Well, I understand that. Neil, maybe I didn't ask the question as clearly, but if $40 million is coming out of Durham on the devices side, where you're supplying 150 millimeter wafers internally, why wouldn't you be able to see a $12 million increase in the materials business?

speaker
Greg Lowe
Chief Executive Officer

Yeah. So maybe I'll take a crack at that. I don't think I understood that to be your question. A couple of things. Obviously, we have automotive demand that is higher than our current supply, so transitioning that capability from I&E to automotive is a very important customer satisfaction item that we're focused on.

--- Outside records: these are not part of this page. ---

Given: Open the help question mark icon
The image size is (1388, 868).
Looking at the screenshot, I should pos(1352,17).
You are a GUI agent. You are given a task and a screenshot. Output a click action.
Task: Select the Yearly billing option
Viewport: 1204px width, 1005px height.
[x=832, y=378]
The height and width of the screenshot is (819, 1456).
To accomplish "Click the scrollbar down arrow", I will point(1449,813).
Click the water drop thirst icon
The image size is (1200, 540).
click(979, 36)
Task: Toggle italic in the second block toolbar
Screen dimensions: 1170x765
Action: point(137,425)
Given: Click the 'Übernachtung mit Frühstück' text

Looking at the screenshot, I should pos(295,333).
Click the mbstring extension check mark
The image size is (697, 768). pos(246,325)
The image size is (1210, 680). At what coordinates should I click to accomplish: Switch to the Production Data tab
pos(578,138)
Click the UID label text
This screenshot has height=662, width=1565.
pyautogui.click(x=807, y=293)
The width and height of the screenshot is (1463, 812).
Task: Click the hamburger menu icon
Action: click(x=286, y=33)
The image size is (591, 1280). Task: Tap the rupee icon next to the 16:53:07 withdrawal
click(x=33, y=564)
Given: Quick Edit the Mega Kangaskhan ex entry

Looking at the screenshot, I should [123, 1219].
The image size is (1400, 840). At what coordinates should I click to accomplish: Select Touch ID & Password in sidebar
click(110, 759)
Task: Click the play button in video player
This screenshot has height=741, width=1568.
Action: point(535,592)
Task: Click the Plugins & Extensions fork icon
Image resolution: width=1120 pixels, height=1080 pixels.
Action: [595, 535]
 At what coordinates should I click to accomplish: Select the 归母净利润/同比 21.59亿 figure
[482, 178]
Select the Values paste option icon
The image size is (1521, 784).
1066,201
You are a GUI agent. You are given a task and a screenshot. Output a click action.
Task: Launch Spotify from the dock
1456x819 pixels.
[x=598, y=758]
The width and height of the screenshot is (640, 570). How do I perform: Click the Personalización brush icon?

Automotive devices are larger than the industrial products, and substantially most of the industrial products are sold in package or module form and the exact opposite for automotive for automotive substantially most of the the product that we sell is in die form so you know we're not adding value or adding incremental revenue potential for the same amount of i'll call it silicon carbide millimeters squared so it's not a one-to-one trade-off when you move from an industrial

speaker
George

part to an automotive part in the FAB itself. Is that clear, Jed?

speaker
Lydia
Operator

Thank you. We have no further questions in the queue, so I'll turn the call back over to Greg Lowe for any closing comments.

speaker
Greg Lowe
Chief Executive Officer

Well, thanks, everybody, for participating in the call with us, and we look forward to catching up at the end of next quarter.

speaker
George

Thank you.

speaker
Lydia
Operator

This concludes today's call. Thank you for joining. You may now disconnect your line.